Portland Street was an innovative property speculation by Richard Evamy, former saddler and now hop merchant, in the late 1820s and early 1830s. It was built on land occupied from the mid-eighteenth century by a large capital mansion house, with extensive gardens and outbuildings, the residence since c.1788, of Colonel James Morgan, originally of Purbrook Park near Waterlooville. Evamy purchased the estate in 1810 from his son. Following a succession of leases – including to the actress Sarah Siddons – the house was demolished in early 1826 (Southampton Herald, 27 February 1826, advertising the sale of 800,000 bricks, several thousand feet of excellent timber and 15 tons of lead for recycling). The same month 31 building lots were advertised on Evamy’s new development, which was planned as two terraces on either side of Portland Street with small lateral extensions taking in the eastern side of the proposed Portland Terrace. The lots typically had either 20-foot or 43-foot frontages. Lessees had three years from the date of the lease to build, at their own expense, a dwelling house – covering the whole street frontage - on each of the lots demised to them. Strict covenants, embracing the frontispiece, string course, plasters, pilasters, fillets, moulding, cornice, frontage and front walls, enforced a uniform appearance from street level.

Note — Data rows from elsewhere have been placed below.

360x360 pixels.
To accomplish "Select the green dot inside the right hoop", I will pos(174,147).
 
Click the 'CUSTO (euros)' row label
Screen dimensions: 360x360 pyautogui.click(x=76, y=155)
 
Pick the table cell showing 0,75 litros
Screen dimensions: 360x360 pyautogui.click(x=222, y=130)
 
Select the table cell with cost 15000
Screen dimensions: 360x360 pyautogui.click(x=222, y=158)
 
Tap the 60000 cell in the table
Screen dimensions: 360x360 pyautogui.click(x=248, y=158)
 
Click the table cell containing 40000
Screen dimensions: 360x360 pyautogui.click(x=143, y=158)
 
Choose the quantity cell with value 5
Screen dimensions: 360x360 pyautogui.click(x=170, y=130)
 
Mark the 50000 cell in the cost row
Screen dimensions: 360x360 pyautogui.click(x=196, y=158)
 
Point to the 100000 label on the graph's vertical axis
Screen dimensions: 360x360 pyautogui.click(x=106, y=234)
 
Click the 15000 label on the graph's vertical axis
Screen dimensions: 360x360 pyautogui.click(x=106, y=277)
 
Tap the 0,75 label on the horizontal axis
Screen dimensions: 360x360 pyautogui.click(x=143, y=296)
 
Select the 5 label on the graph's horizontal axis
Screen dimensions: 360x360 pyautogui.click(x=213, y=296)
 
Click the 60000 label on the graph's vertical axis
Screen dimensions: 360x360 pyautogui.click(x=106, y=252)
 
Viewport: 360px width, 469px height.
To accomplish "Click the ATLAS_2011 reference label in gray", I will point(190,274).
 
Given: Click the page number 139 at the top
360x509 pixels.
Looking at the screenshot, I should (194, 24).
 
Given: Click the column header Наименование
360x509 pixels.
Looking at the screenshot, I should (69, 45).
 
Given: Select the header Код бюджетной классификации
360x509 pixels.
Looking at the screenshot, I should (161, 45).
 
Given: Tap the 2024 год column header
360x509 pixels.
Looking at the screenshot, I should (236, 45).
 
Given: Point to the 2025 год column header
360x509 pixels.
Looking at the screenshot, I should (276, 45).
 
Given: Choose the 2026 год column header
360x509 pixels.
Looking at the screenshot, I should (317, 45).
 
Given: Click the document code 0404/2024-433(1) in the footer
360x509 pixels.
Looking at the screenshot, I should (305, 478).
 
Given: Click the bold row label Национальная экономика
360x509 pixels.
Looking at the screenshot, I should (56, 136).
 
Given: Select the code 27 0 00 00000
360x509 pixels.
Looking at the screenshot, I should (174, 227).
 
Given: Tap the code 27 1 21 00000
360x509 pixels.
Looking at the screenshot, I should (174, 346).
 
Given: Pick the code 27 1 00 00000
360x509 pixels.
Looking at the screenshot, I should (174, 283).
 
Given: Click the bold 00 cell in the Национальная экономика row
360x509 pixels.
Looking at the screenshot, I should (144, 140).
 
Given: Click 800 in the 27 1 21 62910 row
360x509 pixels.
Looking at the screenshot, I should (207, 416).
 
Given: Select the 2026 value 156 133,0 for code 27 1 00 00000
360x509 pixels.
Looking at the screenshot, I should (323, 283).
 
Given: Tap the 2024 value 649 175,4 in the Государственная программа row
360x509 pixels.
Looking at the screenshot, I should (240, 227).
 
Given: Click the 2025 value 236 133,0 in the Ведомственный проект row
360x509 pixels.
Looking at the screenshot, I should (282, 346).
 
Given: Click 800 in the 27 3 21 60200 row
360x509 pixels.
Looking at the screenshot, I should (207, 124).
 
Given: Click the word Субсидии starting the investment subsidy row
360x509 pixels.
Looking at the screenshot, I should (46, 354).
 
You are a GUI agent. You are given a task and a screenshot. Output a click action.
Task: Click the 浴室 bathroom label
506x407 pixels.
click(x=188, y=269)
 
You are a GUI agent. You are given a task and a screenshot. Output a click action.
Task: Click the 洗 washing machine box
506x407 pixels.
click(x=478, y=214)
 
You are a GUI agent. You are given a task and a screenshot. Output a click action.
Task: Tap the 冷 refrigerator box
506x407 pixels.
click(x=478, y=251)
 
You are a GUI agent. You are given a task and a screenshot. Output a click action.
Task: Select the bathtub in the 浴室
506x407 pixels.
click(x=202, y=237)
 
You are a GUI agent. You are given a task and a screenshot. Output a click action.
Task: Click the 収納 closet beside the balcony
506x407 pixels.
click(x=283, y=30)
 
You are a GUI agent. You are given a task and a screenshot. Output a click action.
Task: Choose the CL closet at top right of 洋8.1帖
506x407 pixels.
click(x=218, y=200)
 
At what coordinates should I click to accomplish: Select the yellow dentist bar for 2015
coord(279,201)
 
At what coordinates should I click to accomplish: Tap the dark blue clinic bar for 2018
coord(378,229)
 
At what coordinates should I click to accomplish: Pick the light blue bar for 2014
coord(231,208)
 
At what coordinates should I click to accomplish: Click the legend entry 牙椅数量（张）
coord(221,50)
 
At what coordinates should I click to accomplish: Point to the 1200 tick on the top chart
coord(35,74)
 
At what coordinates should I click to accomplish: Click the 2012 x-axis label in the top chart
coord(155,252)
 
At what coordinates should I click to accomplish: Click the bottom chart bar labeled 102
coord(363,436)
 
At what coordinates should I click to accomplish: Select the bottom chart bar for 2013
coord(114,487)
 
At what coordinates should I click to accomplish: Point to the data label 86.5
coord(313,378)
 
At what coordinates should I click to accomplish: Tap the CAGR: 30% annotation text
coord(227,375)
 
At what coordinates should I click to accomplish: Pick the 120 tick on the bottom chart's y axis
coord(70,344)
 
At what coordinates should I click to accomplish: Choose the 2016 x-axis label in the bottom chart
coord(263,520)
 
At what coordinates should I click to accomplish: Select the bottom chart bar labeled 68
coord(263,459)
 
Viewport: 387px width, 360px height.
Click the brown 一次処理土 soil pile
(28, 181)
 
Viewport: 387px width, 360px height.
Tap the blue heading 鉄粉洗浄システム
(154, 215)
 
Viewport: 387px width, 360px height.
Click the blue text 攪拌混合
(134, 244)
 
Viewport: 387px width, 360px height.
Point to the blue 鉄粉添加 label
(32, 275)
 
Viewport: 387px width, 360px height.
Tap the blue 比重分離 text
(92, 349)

A template for the two permitted elevations was provided by Thomas Benham, architect and surveyor for the development. The front walls were to be stuccoed “with the colour of Portland Stone”: in line with contemporary fashion but no doubt also hiding any inconsistencies in the brick work. The sense of symmetry was reinforced by the lessee’s obligation to pave the footpath in front of their house with Purbeck footed paving and kerb stones. Strictly timetabled regimes for cleaning, painting and recolouring the stucco were prescribed to preserve “the external uniformity, beauty and general convenience of all the houses”. Whatever individuality was permitted, as in the provision of bow windows and balconies and the creation of an additional storey, was strictly controlled. Additional storeys, for example, could not be less than 7 feet high (see Southampton City Archives D/MW 62/1/2 for covenants attached to an agreement for 6 Portland Street dated 10 April 1826).

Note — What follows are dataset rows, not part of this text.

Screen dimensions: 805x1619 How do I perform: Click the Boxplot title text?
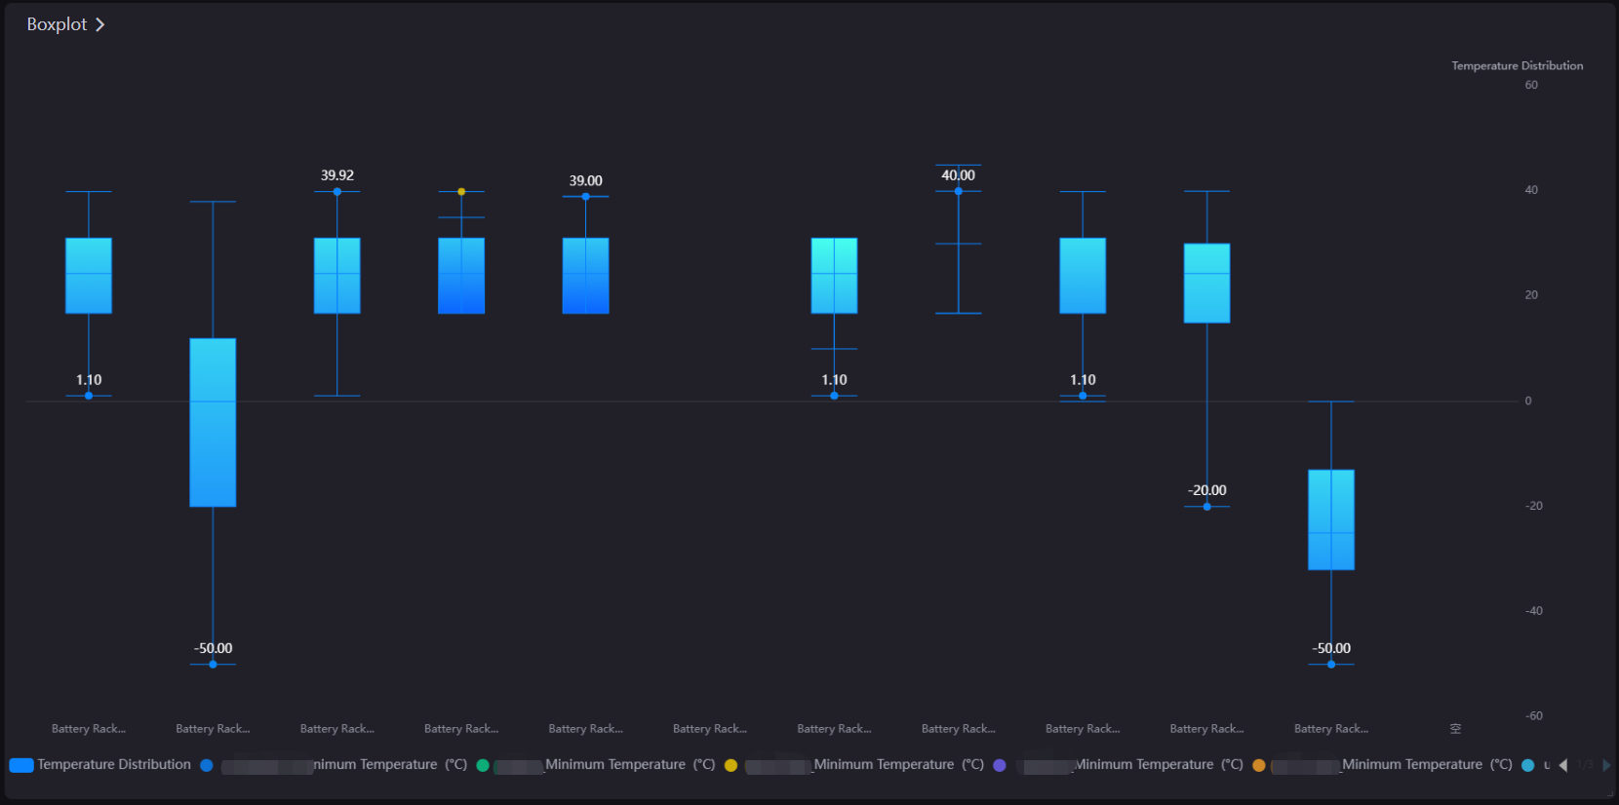click(x=57, y=24)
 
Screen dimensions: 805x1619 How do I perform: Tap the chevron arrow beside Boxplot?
click(x=99, y=24)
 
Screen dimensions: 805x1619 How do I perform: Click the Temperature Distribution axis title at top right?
click(x=1517, y=66)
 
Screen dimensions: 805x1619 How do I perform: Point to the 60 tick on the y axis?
click(x=1531, y=85)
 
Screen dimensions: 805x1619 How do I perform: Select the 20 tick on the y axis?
click(x=1531, y=295)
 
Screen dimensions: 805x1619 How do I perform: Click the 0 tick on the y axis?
click(x=1528, y=401)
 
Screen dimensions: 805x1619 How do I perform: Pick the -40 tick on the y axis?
click(x=1533, y=611)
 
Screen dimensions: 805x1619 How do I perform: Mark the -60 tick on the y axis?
click(x=1533, y=716)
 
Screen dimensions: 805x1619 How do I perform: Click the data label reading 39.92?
click(x=337, y=175)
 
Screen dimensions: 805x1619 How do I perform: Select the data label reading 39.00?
click(x=585, y=181)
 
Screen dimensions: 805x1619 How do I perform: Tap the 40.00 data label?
click(x=958, y=175)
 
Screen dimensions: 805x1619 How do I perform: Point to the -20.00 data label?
click(x=1206, y=490)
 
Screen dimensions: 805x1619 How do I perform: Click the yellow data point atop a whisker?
click(x=461, y=192)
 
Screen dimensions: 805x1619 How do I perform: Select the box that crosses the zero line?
click(x=213, y=422)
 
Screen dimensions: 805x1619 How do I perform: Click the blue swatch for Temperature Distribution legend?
click(x=21, y=765)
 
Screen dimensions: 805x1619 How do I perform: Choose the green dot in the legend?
click(x=482, y=765)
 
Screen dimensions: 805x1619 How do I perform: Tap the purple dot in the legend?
click(x=999, y=765)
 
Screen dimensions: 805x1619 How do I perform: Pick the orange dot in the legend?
click(x=1258, y=765)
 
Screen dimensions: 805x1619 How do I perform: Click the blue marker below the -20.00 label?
click(x=1206, y=507)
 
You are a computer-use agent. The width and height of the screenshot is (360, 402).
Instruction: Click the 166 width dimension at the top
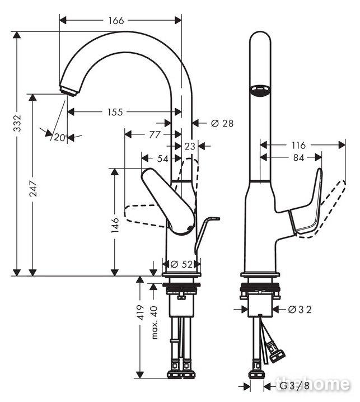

A significant number of the first lessees were in the building or allied trades. These included Charles Pardey and his brother-in-law Richard Hopkins Perkins, respectively builder and upholsterer/auctioneer (lots 1 to 6 and 30 and 31, with Pardey also lessee of no.7); Robert Barker and John Harvey, stonemasons (lots 5 and 6); Henry and William Henry Roe, builders and carpenters (lots 7 and 8); James King, plumber and glazier (lots 10 and 11); Thomas Batt, builder (lot 20); John Gill, builder (lot 23); John Foot, carpenter (lot 24); Thomas Benham, architect (lot 25) and William Pardey, builder (lot 30). There was little restriction on the layout of the houses beyond the outward street appearance. The houses could be built to any ground plan and could have “as many or as few windows at the back part as the lessee may think proper”. No.22 Portland Street was built purposely for a school (Salisbury Journal, 29 December 1828: advertisement for the Southampton Classical and Commercial Building School run Nathaniel King). No.2 Portland Street, with 15 bedrooms of various sizes, was a bespoke “boarding house in good taste” (Hampshire Advertiser, 10 July 1830).

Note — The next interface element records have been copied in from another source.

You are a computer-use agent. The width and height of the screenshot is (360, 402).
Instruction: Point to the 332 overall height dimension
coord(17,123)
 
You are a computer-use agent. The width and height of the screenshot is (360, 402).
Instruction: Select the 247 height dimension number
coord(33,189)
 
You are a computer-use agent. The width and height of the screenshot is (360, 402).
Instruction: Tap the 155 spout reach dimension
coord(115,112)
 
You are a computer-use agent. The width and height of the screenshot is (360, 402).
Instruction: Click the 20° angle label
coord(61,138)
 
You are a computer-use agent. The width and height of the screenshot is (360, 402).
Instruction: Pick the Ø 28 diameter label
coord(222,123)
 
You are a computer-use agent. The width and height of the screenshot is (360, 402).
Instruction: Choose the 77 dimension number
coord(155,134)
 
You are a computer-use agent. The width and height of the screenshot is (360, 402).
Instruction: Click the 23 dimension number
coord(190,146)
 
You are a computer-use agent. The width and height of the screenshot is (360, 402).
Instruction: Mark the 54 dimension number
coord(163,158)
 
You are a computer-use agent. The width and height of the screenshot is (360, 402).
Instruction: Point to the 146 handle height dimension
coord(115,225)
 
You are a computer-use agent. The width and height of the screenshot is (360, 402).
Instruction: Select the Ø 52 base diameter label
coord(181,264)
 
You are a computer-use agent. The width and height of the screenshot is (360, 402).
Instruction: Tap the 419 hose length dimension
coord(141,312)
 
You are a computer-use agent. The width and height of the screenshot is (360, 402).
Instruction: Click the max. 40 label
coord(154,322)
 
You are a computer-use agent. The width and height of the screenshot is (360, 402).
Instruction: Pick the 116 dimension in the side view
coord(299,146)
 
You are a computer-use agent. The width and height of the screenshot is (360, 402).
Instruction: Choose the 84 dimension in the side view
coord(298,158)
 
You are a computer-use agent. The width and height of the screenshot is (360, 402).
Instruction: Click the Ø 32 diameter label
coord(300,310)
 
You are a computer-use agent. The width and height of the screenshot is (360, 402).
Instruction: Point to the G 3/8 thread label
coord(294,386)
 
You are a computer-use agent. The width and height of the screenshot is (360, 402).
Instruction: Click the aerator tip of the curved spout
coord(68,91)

Development was necessarily piecemeal, with the majority of the houses probably dating between 1828 and 1832. The original intent was that the houses form residences for “small genteel families”. In the event, many of the houses became multiple tenancies. Richard Evamy by 1834 was a bankrupt.
The south side of the street was destroyed during the Blitz, but the north side survives. Nos 1-13 are Grade II listed.
For 63 years until 2002 Gilbert's Booksellers was at the Above Bar end of the street (number 2½).